While it seems to have been sadly discontinued, the three-in-one solar-powered Logitech K760 that I reviewed in A Tale of Two Keyboards is still going strong. The iWerkz has, sadly, developed problems. Some of the keys don’t work unless I play at the keyboard every time I turn it on, and some of the keys never do start working during some sessions.

I’m pretty sure that the problems were battery-related. I’ve gotten so used to the durability of built-in batteries on Apple products that I forget, sometimes, why people like to be able to change batteries out. Because they lose power over time. The iWerkz customer support people were very responsive, but, as a writer, I need to have a keyboard that works not one that I can get working if I try hard enough.

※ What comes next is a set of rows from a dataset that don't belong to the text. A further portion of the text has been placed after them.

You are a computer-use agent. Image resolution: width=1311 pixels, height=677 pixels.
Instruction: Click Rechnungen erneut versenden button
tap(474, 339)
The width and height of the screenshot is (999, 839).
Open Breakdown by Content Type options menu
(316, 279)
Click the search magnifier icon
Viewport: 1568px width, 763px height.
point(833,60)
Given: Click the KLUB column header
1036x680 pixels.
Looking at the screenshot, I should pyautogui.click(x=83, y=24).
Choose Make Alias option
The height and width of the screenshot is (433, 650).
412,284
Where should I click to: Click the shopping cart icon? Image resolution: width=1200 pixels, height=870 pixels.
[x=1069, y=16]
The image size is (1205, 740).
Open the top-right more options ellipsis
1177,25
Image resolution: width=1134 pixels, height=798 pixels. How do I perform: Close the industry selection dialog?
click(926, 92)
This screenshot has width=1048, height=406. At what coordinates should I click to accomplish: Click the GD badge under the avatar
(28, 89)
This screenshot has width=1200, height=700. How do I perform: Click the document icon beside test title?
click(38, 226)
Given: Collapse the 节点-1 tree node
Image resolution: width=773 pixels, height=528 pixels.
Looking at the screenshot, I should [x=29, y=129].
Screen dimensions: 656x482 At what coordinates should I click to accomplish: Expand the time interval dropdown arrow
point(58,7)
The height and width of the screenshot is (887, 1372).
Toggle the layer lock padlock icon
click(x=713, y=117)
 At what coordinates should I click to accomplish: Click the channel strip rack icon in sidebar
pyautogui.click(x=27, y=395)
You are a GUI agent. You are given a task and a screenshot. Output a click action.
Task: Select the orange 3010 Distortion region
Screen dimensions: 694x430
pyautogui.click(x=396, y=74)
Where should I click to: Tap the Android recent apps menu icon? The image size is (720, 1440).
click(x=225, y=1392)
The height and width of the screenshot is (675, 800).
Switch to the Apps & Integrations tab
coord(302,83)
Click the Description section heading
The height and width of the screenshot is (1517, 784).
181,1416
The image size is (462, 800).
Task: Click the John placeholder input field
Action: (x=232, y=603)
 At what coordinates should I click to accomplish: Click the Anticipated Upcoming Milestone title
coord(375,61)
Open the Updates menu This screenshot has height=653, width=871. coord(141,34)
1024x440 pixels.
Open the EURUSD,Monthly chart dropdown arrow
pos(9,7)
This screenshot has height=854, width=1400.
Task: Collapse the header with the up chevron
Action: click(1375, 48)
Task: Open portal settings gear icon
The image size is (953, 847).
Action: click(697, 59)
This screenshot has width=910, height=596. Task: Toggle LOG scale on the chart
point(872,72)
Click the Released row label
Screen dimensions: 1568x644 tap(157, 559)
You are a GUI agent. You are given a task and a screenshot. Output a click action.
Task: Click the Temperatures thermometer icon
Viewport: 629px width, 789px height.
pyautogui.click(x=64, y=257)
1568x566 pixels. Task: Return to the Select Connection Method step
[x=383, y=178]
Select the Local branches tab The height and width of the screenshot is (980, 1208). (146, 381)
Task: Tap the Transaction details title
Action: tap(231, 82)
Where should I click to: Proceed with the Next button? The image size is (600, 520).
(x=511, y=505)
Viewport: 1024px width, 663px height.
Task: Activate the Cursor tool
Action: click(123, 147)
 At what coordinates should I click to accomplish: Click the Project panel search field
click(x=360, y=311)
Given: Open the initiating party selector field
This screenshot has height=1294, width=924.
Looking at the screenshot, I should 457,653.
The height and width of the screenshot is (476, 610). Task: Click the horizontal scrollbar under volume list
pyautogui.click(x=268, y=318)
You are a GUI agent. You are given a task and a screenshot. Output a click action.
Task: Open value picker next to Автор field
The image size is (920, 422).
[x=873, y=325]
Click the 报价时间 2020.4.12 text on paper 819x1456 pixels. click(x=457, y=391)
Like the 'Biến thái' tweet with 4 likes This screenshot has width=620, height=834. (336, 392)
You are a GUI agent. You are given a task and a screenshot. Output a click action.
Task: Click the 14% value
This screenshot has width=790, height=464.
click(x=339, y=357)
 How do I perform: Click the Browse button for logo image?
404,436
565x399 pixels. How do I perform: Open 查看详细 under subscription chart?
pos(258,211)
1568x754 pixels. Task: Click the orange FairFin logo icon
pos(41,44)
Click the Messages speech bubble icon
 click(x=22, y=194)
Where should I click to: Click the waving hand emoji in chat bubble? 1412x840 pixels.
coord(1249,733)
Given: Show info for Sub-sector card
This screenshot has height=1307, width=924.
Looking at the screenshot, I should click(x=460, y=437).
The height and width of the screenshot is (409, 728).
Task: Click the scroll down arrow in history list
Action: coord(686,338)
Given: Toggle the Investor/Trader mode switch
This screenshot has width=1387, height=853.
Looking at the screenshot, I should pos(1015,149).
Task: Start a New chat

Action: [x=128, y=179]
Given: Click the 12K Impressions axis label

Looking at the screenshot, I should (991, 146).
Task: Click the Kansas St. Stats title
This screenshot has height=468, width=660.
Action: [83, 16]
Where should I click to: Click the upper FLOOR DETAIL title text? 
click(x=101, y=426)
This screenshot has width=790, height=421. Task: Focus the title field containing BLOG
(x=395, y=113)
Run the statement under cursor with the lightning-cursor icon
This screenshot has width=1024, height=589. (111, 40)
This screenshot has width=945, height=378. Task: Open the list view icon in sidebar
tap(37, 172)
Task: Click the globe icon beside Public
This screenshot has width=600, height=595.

So when I went looking for a replacement, I specifically looked for a keyboard with replaceable batteries. That’s a tall order, because portable keyboards also need to be small. This Verbatim folding Bluetooth keyboard solves the problem by putting the two AA batteries into a ridge on the left, that folds over into a groove on the right.

The Verbatim does not come with a handy iPad/iPhone stand. It does have a slide-out stand for iPhones, but it’s designed for older iPhones with the wider pin connector: the slide-out has a dummy piece of plastic sized to fit into the wide pin connector and hold the iPhone up that way. It won’t work with newer iPhones, and it won’t work with iPads, newer or older. While the older iPads also have that connector, the slide-out stand won’t support the greater weight of the iPad. Rather than a plastic case that doubles as an iPad/iPhone stand, as the iWerkz ingeniously has, the Verbatim comes with a leather-like pouch to protect the folded keyboard from battering while traveling.

The lack of a stand doesn’t bother me, because I already have an articulated stand that I occasionally used when using the Logitech with the iPad.